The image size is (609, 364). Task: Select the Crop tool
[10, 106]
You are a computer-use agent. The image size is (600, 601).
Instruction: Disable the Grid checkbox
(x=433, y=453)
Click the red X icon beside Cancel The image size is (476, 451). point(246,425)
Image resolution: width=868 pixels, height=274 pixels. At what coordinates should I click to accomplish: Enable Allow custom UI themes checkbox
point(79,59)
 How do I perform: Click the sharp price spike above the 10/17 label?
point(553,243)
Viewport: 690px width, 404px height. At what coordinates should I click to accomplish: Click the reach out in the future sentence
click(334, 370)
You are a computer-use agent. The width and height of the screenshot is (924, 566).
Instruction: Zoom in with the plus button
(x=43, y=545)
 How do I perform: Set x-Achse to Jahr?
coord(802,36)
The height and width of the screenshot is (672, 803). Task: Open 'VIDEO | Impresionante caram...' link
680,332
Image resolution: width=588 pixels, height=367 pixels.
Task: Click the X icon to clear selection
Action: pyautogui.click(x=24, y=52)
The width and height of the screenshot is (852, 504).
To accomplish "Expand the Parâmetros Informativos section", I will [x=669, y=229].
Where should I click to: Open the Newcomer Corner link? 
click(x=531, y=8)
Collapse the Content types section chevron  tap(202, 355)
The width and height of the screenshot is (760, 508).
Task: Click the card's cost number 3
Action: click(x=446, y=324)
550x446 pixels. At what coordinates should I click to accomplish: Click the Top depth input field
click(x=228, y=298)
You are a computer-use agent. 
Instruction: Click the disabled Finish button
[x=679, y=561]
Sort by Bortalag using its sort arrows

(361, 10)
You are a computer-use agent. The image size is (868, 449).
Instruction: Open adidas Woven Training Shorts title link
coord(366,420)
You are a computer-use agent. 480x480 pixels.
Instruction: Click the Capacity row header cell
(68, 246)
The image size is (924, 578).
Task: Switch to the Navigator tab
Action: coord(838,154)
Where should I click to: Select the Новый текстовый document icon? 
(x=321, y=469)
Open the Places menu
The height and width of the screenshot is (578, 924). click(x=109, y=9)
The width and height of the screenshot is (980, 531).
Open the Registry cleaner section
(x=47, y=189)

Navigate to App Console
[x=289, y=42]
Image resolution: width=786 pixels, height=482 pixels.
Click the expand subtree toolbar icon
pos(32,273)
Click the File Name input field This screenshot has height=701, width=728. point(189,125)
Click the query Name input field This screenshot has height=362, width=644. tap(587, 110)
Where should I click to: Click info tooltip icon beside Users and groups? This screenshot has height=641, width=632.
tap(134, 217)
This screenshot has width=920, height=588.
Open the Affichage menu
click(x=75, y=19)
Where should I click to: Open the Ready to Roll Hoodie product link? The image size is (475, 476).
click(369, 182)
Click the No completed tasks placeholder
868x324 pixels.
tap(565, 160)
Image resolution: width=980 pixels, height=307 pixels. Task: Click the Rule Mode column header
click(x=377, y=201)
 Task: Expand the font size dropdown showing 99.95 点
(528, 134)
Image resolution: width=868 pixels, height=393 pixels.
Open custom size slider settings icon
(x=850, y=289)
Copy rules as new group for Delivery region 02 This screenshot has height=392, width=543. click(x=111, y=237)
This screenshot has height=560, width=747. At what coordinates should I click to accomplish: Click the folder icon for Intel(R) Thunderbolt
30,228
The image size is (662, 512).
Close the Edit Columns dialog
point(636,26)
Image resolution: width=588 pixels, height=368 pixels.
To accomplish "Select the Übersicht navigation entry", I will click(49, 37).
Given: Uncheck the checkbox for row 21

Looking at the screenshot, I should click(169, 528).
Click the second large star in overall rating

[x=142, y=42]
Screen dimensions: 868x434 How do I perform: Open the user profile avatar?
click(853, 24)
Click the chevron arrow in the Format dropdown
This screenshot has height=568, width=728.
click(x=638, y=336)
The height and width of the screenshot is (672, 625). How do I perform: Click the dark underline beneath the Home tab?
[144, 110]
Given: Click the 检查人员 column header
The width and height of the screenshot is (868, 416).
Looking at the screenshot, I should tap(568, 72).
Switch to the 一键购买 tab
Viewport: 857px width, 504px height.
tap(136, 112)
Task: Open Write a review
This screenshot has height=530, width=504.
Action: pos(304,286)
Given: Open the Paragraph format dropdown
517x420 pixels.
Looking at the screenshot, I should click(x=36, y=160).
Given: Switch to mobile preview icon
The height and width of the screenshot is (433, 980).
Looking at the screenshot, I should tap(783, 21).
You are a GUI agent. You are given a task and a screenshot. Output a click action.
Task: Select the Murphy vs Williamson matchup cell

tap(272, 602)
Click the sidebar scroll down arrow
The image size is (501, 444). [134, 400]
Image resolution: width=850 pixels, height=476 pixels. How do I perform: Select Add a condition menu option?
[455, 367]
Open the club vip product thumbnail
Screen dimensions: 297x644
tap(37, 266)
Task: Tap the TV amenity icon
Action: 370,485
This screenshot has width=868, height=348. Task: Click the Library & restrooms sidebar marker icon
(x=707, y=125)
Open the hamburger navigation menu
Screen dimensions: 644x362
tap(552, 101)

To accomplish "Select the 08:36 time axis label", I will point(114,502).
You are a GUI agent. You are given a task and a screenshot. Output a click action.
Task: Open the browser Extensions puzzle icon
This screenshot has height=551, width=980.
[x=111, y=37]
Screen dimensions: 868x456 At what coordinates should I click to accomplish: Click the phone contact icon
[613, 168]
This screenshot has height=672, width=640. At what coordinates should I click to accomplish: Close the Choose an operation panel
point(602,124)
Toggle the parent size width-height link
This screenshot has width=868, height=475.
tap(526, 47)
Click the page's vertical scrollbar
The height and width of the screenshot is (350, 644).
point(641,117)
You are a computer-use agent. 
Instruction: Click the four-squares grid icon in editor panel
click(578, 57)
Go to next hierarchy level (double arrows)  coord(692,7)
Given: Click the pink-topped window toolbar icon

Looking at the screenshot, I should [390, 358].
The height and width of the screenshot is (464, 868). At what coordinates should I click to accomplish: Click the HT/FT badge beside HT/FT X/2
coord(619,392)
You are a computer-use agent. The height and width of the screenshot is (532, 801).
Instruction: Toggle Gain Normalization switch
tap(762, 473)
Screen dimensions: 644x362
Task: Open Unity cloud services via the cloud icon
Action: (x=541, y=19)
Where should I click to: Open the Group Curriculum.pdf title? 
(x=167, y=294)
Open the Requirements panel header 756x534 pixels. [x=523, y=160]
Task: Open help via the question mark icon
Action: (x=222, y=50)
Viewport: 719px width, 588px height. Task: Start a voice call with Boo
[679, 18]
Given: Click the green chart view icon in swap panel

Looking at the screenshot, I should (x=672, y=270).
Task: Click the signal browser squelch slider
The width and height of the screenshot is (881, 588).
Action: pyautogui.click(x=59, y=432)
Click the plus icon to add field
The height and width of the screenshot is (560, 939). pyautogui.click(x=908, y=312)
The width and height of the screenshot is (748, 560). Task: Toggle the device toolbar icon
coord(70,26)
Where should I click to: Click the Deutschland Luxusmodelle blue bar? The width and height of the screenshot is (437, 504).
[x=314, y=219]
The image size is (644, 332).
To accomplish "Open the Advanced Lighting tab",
***
## Work to be completed
Return every line of the rows above that contains the string "Instruction", copying each such line in full.

## Exercise output
Instruction: Disable the Grid checkbox
Instruction: Zoom in with the plus button
Instruction: Click the disabled Finish button
Instruction: Open adidas Woven Training Shorts title link
Instruction: Click the Capacity row header cell
Instruction: Click the four-squares grid icon in editor panel
Instruction: Toggle Gain Normalization switch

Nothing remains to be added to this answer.